- **EXERCISE INSTRUCTIONS**:
What is needed here is an exact repetition of the records below, beginning at the line that has "This screenshot has height=618, width=936." and stopping after the line that has "Task: Click the Bitcoin asset name text".

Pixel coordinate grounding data

********************

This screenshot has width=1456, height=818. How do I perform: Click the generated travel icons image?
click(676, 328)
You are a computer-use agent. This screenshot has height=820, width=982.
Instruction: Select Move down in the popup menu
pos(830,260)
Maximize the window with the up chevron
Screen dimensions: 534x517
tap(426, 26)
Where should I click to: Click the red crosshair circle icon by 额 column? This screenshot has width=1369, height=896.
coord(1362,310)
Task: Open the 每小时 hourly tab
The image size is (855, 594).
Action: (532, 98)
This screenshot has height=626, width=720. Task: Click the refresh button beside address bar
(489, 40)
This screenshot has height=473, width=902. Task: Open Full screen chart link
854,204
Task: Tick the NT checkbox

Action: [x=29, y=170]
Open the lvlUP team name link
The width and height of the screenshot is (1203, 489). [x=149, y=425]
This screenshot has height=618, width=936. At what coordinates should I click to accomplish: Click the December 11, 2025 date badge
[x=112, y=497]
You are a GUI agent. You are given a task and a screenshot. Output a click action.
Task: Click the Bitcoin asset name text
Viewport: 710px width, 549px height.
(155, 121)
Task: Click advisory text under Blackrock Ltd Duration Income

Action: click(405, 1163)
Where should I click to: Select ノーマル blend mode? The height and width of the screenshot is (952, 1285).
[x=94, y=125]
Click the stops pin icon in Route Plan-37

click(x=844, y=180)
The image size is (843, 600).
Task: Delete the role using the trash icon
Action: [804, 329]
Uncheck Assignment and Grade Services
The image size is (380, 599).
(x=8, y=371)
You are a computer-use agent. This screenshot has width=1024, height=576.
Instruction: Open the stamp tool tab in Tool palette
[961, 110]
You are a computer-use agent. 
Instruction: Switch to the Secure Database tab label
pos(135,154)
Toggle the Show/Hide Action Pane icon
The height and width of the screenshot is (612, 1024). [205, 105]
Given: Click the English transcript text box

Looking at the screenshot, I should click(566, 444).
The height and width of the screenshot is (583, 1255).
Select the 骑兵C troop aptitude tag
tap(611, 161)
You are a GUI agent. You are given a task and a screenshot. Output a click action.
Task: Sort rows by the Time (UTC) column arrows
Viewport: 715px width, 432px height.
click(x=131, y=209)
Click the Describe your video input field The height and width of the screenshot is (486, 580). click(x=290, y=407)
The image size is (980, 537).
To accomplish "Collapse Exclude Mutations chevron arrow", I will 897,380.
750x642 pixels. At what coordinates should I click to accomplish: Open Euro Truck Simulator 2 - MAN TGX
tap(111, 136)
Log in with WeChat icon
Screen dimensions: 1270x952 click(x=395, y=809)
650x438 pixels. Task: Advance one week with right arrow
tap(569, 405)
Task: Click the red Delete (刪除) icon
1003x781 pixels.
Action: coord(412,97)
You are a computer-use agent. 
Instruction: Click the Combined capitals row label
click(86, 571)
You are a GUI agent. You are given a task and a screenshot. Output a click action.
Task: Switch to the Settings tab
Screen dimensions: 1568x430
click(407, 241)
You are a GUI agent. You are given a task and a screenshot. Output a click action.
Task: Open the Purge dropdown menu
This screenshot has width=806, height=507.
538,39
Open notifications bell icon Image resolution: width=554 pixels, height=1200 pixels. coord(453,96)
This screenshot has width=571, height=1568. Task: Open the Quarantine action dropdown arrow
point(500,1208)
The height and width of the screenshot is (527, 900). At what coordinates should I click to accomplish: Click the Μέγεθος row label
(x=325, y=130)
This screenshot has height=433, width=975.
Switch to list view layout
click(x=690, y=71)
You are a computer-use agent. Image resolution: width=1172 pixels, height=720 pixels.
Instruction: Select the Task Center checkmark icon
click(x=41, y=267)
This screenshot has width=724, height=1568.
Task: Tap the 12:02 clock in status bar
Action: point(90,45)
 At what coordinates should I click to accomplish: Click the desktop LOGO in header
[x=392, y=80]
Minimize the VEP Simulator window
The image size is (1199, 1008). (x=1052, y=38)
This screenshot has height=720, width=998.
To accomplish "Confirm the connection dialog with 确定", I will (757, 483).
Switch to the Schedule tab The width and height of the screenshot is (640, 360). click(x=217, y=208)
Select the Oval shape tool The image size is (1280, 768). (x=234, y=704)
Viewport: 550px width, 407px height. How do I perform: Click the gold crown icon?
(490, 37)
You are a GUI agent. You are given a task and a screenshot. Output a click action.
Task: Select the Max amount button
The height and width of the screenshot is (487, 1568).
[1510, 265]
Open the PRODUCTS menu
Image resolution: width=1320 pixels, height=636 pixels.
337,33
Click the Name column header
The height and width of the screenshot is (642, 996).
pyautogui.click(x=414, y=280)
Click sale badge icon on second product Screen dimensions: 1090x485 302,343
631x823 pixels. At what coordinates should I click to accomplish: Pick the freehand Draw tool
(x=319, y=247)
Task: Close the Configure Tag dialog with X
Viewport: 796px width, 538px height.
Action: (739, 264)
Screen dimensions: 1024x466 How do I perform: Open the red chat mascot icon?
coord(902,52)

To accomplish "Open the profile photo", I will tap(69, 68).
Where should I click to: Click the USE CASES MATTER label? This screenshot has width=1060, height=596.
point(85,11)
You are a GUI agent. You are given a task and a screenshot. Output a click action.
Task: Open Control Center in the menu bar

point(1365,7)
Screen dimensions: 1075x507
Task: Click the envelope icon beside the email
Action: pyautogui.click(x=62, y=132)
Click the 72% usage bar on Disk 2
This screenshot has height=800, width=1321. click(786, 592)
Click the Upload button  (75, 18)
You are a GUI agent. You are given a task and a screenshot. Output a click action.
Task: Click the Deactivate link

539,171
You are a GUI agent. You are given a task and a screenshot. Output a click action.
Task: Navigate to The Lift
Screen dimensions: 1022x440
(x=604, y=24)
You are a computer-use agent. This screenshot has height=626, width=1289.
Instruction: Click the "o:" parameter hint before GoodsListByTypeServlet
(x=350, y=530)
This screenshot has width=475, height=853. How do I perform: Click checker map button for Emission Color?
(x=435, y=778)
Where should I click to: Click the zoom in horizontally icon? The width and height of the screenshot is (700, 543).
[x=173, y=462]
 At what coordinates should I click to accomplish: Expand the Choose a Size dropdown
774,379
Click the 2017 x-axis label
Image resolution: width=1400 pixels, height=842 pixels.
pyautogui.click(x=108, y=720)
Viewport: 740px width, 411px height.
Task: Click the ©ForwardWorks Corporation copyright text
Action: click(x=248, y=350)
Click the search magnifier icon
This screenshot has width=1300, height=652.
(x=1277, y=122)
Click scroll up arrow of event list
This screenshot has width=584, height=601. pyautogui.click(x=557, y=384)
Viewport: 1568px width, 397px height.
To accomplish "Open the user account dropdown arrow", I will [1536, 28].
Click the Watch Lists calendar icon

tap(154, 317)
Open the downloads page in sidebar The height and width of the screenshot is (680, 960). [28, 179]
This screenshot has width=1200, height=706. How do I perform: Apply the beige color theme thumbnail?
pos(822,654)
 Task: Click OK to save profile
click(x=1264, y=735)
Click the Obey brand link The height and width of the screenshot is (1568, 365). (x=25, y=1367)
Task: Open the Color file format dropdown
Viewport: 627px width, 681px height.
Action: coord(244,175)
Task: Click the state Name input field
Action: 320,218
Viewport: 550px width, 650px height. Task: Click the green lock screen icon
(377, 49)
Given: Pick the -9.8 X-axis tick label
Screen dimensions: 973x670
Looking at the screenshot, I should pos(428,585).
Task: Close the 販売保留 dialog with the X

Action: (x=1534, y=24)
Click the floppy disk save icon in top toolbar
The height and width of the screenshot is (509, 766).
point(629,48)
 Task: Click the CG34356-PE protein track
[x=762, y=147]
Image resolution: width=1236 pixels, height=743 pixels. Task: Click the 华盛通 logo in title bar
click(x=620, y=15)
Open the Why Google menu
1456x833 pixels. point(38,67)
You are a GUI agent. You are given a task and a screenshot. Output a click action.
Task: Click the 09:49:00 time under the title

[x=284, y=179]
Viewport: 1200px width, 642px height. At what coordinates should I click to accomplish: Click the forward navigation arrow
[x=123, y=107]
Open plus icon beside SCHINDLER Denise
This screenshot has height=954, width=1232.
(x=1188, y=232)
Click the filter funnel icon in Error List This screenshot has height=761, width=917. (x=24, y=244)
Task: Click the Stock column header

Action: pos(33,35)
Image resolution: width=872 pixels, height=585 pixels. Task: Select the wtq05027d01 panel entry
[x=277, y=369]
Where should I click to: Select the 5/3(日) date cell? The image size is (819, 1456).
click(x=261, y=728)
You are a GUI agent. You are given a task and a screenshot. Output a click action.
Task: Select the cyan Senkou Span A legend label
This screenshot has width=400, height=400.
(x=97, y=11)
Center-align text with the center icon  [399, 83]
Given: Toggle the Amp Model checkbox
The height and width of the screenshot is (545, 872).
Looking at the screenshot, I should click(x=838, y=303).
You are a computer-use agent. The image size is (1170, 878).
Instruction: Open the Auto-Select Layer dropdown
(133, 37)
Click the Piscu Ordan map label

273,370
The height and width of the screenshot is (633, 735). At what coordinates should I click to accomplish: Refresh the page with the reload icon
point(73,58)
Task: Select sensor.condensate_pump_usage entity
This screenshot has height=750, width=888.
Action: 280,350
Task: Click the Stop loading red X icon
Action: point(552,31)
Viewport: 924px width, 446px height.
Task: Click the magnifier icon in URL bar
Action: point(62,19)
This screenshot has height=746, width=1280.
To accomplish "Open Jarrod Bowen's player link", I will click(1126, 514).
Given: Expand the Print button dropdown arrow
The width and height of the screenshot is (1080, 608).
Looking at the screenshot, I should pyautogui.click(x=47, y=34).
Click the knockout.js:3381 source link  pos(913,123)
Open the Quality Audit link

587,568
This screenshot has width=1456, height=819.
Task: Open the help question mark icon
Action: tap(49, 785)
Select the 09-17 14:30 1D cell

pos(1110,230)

********************

- **PROBLEM SOLUTION**:
This screenshot has height=618, width=936. At what coordinates should I click to accomplish: Click the December 11, 2025 date badge
[x=112, y=497]
You are a GUI agent. You are given a task and a screenshot. Output a click action.
Task: Click the Bitcoin asset name text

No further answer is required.